━━━ INFORMATION GIVEN ━━━

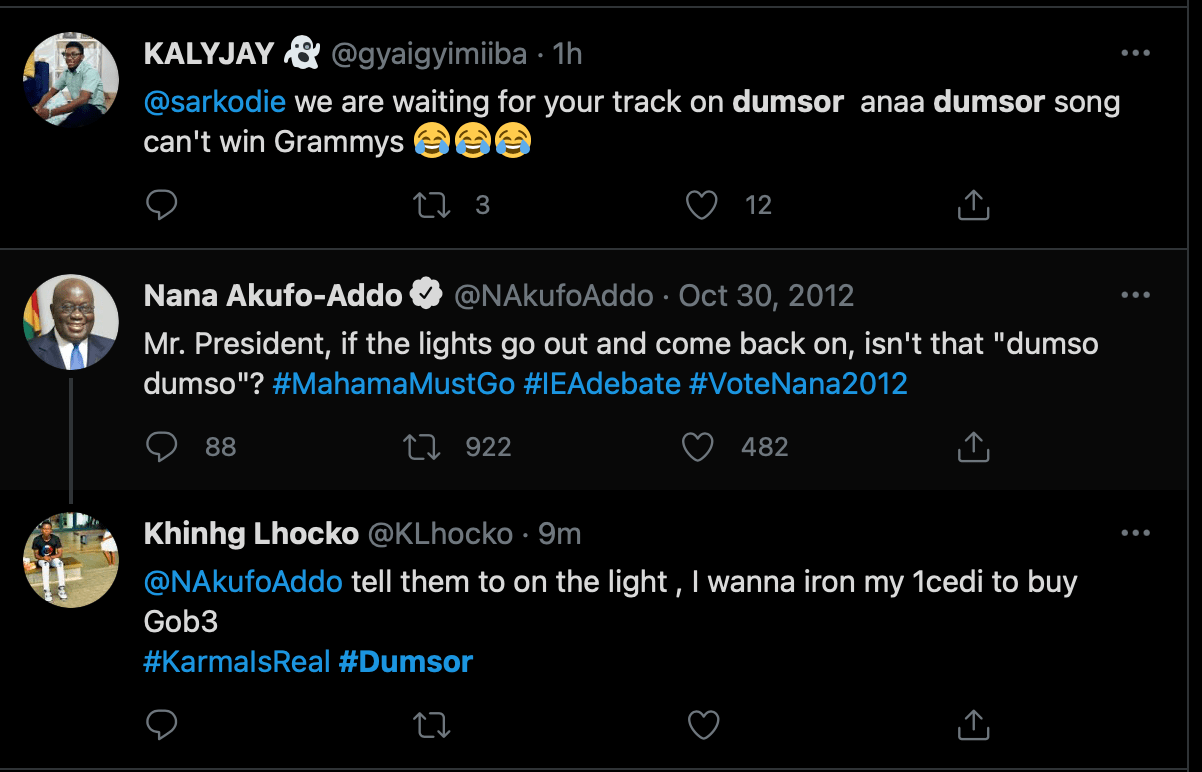
Task: Retweet KALYJAY's tweet with 3 retweets
Action: pyautogui.click(x=432, y=205)
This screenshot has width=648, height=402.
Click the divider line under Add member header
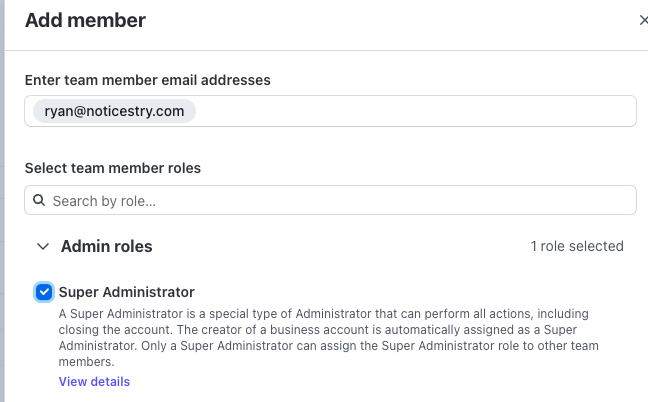(x=330, y=49)
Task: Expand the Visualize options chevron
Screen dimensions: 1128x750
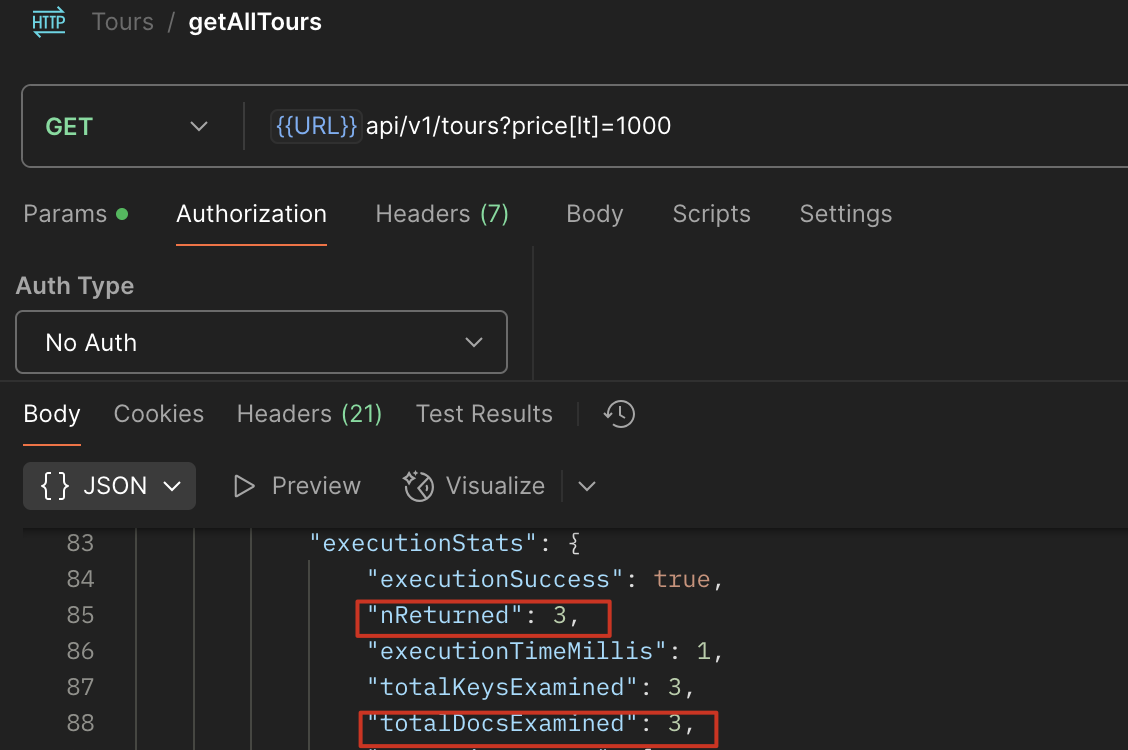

━━━

> TASK BRIEF
Lay out every line of the items above as a Markdown table with the columns Number and Content, numbering the rows and skipping blank lines. Leave the pictures out of your answer.

> WORKED SOLUTION
| Number | Content |
|---|---|
| 1 | Task: Retweet KALYJAY's tweet with 3 retweets |
| 2 | Action: pyautogui.click(x=432, y=205) |
| 3 | This screenshot has width=648, height=402. |
| 4 | Click the divider line under Add member header |
| 5 | (x=330, y=49) |
| 6 | Task: Expand the Visualize options chevron |
| 7 | Screen dimensions: 1128x750 |